Recommendations for a Test Automation Strategy

published on 2024/10/02
  • The backing automated test suite gives you enough confidence to know when your code can be shipped. Mind you, this isn’t about 100% test coverage because that’s rarely practical or cost effective. Instead, this is feeling that there is an acceptably low risk of problems when we deploy if the automated tests are all currently passing. And sorry, I don’t have a hard and fast number to put on that “feeling,” but hopefully you could do so over time by tracking the actual rate of defects from releases.

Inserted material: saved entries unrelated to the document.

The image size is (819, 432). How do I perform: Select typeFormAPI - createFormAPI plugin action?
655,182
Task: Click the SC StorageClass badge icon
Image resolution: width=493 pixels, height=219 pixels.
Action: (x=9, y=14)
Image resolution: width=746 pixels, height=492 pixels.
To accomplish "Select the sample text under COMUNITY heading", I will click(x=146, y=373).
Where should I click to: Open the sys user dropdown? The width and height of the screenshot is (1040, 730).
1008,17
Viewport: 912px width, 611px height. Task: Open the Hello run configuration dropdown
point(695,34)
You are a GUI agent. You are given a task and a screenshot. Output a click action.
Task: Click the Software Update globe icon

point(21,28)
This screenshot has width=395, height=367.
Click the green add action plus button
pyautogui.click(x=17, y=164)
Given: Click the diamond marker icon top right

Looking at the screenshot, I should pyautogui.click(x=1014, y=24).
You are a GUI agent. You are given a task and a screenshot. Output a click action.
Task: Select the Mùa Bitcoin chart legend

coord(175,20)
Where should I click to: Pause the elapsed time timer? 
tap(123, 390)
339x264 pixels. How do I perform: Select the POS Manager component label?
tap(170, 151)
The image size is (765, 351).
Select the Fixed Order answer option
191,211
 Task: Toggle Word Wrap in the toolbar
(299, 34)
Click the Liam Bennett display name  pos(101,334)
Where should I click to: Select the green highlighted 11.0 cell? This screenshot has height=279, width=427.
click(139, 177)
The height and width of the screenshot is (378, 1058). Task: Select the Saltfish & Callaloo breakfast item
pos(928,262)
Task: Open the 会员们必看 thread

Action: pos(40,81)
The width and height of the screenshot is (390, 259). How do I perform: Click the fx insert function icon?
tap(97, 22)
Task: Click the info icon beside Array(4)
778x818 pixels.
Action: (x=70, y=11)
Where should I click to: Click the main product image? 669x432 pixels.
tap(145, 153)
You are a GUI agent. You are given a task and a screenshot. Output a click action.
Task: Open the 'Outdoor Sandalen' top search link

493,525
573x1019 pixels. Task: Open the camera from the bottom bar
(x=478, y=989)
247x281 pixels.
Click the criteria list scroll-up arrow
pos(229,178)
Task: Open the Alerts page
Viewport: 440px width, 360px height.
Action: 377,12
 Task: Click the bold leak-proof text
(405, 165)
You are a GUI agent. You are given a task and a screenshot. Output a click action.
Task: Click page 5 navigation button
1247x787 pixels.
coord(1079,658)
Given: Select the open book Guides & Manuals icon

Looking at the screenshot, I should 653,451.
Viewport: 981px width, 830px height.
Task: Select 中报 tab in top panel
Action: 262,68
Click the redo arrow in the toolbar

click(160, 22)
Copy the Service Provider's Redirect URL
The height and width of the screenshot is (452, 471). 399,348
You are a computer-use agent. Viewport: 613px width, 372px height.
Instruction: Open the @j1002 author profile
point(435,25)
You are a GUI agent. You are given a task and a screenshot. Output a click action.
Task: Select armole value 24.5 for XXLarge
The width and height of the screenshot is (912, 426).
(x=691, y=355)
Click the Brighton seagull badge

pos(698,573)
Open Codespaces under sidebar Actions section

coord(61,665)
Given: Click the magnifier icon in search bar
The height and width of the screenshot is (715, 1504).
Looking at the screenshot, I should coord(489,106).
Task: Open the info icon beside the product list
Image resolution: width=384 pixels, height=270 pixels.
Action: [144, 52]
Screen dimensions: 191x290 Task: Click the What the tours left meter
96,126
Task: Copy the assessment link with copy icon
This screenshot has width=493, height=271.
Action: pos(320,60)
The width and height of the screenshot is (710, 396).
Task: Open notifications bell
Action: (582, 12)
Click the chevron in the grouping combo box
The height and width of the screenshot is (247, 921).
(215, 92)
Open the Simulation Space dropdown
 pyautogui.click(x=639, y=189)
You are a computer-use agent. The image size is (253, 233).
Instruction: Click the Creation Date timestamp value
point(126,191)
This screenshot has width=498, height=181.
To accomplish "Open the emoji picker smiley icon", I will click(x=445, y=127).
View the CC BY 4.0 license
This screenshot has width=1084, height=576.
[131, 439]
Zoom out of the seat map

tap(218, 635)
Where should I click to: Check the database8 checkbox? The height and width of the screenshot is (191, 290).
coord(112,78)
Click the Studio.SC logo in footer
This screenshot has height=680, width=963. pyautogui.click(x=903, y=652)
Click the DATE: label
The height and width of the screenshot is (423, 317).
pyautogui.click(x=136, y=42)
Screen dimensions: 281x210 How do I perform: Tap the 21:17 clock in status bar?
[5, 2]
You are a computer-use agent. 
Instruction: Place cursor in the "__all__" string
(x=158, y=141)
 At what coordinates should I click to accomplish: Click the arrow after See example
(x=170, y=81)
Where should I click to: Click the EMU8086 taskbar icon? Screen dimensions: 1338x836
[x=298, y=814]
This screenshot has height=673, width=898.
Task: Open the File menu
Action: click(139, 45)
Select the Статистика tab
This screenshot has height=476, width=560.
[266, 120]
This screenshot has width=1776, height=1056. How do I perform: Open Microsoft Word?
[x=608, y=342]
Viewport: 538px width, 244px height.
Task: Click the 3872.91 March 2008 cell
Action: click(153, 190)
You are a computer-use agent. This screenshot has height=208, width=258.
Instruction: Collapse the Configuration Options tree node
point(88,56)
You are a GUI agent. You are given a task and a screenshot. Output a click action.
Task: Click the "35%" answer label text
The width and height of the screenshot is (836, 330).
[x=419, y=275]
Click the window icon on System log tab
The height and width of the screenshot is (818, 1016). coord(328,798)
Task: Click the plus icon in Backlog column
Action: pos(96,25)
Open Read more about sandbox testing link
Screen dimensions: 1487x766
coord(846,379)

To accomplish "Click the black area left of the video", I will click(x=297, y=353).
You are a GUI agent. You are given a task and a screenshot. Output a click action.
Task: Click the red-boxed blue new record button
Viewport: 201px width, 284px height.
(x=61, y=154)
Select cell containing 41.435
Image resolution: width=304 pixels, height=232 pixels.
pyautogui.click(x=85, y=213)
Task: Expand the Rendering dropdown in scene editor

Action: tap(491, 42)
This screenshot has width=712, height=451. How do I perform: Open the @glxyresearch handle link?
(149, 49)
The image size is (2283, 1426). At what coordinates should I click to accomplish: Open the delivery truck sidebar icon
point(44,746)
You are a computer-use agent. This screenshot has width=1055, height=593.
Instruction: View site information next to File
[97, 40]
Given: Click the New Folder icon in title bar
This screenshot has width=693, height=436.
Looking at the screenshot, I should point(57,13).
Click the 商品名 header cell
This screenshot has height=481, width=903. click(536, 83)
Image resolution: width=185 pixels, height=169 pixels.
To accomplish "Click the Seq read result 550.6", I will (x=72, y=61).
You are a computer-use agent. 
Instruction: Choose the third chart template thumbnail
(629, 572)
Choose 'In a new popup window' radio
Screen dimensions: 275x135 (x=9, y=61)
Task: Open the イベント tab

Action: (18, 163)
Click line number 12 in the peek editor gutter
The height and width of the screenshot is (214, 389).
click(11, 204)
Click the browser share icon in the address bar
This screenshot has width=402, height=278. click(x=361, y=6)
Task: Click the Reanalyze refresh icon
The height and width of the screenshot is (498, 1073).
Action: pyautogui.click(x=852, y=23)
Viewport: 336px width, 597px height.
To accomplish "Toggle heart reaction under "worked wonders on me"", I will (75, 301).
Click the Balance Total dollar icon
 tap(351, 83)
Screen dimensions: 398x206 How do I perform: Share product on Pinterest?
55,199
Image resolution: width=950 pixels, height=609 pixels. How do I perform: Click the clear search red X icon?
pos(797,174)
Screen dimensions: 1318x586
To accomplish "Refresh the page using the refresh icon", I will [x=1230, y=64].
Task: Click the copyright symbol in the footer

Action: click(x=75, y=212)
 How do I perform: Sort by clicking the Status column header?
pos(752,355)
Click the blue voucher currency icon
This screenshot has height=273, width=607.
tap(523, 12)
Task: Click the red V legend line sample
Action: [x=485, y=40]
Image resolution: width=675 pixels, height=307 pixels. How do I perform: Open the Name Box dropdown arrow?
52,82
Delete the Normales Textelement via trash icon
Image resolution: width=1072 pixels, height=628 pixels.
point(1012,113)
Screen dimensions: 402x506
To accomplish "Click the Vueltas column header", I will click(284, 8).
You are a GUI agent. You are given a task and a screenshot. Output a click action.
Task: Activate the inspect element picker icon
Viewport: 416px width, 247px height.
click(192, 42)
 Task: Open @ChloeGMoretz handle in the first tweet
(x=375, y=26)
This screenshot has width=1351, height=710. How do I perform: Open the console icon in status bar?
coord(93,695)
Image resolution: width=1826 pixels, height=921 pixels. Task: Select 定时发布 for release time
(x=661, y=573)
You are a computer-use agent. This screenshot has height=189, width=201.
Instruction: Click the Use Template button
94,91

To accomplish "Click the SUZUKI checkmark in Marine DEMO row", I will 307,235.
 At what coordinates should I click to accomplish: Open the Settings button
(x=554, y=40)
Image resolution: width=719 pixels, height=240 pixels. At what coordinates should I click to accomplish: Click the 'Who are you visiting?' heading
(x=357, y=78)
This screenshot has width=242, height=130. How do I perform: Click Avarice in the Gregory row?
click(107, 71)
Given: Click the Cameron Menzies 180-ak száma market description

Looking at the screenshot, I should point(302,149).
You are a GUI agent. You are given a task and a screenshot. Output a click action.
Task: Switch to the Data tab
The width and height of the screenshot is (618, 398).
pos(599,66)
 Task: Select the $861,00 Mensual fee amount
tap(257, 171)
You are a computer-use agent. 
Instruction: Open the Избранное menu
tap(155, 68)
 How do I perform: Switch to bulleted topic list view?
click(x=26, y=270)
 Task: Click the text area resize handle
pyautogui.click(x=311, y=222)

  • It’s mechanically easy enough to write the automated tests for your system that the effort in doing so pays off. To some degree you can improve this equation by purposely choosing development tools that lend themselves to automated testing (like Marten and PostgreSQL!). Otherwise, you can also improve the value of the automated tests through some judicious usage of custom testing harnesses or possibly using BDD tools (like Gherkin, but I’ve also had success from time to time with old FIT/FitNesse style testing or even just some one off internal DSL tools) that might make the tests be more declarative.
  • The automated tests run fast enough to give us an effective feedback cycle — but that’s admittedly 100% subjective. If the tests are too slow, folks won’t run them often enough for the tests to be perfectly helpful and the tests will tend to drift apart from the code. In an ideal world, the tests are running often enough that regression test failures are caught at nearly the same time as the code change that introduced the regression so your teams have an easier time diagnosing the regression problems.
  • The automated tests are reliable, just meaning that there’s little to no flakiness and you can generally trust the test results as really being a success or failure. User interface testing or any testing involving asynchronous processes are notoriously hard to do reliably, and the flakiness can be a very real problem. Given a choice between having technically more test coverage of a system and the existing test suites being more reliable, I will purposely choose to delete flaky tests as a compromise if it’s not feasible to improve or rewrite the flaky tests first.